A new study suggests that women who have any form of diabetes while pregnant are at a higher risk of having a child with autism spectrum disorder. This also includes women who had type 2 diabetes their entire life and those who may not have had diabetes prior to their pregnancy but did develop it while carrying their child.

The Missing Link

A research team from the Kaiser Permanente Health System in Southern California state that any type of inflammation, toxic levels of glucose, and immune system that could affect maternal diabetes can increase a child's risk of autism. The researchers examined over 400,000 children that were born between the years 1995 and 2012.

The scientists of the study found that women who have type 1 diabetes, type 2 diabetes, or gestational diabetes mellitus have a greater risk of having a child of autism. This new discovery coincides with prior research that claimed women with type 2 diabetes led to an increase in children being born with the disorder.

Two years ago, the lead researcher of this study, Dr. Anny Xian, and her team discovered that women who are diagnosed with gestational diabetes before they were pregnant for 26 weeks were at a 42 percent higher chance of having a child with autism. The team did not find the same risk in women who had been diagnosed with gestational diabetes later on in their pregnancy.

In this new study, Dr. Xian and her team found that if a woman has an earlier development of diabetes while pregnant, it increases her risks for an autistic child.

"These results suggest that the severity of maternal diabetes and the timing of exposure (early vs late in pregnancy) may be associated with the risk of [autism] in offspring of diabetic mothers," the authors of the study wrote.

Diabetes In America

Diabetes is described as a chronic disease that affects how a person's body turns food into energy. According to data collected from the Centers for Disease Control And Prevention in 2017, over 100 million people in America have diabetes.

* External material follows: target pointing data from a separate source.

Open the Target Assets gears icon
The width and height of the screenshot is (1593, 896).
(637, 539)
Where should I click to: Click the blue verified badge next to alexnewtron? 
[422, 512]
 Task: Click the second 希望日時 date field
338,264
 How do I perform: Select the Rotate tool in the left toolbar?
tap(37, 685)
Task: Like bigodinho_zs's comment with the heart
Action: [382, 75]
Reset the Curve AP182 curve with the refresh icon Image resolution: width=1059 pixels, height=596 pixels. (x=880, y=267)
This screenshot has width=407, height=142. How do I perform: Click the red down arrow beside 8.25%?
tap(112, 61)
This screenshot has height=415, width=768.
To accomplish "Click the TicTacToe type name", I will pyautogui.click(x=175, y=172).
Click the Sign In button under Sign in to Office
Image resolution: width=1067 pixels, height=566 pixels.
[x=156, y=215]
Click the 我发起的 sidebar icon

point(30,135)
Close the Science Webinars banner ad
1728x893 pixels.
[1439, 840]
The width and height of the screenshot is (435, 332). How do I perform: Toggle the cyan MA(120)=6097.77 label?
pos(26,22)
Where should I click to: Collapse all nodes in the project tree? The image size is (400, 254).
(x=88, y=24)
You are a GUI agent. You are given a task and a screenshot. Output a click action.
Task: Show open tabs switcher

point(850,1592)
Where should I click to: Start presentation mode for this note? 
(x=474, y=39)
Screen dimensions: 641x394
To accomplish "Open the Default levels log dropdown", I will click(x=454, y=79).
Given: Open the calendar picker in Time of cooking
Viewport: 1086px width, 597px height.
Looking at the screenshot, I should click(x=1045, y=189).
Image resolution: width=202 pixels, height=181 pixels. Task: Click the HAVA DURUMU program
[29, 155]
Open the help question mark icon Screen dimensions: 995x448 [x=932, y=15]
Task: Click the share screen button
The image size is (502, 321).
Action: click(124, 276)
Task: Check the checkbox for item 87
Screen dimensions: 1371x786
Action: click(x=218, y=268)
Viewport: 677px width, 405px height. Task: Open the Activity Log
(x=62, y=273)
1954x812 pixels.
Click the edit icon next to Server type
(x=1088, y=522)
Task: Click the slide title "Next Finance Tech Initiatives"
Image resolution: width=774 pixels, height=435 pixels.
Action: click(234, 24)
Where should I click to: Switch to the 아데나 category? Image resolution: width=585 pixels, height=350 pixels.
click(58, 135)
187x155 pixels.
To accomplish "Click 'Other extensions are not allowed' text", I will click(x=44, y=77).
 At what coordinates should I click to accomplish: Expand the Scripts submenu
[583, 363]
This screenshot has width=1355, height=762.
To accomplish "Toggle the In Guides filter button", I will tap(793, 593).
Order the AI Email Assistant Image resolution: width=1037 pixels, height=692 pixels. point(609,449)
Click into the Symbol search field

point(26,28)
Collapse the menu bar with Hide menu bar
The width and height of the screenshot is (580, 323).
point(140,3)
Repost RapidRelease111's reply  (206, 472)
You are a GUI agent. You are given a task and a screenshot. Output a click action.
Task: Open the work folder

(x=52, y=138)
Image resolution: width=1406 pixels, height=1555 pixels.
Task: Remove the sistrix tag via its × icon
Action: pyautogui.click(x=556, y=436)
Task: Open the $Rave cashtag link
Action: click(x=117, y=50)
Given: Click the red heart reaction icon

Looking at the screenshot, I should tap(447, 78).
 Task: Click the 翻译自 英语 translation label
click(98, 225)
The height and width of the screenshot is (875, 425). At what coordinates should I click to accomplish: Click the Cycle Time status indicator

For women, having diabetes increases their risks of having a heart attack by four times. Women who are African-American, American Indian/Alaska Native, Asian/Pacific Islander, and Latin-American are more likely to have diabetes. If a woman has diabetes and is planning on having children, it can make getting pregnant more difficult and puts a woman at risk for preeclampsia or worst, a miscarriage.

The study also found that mothers who had type 1 diabetes were at a double risk developing autism within the first seven years of their lives than those who mothers were non-diabetic.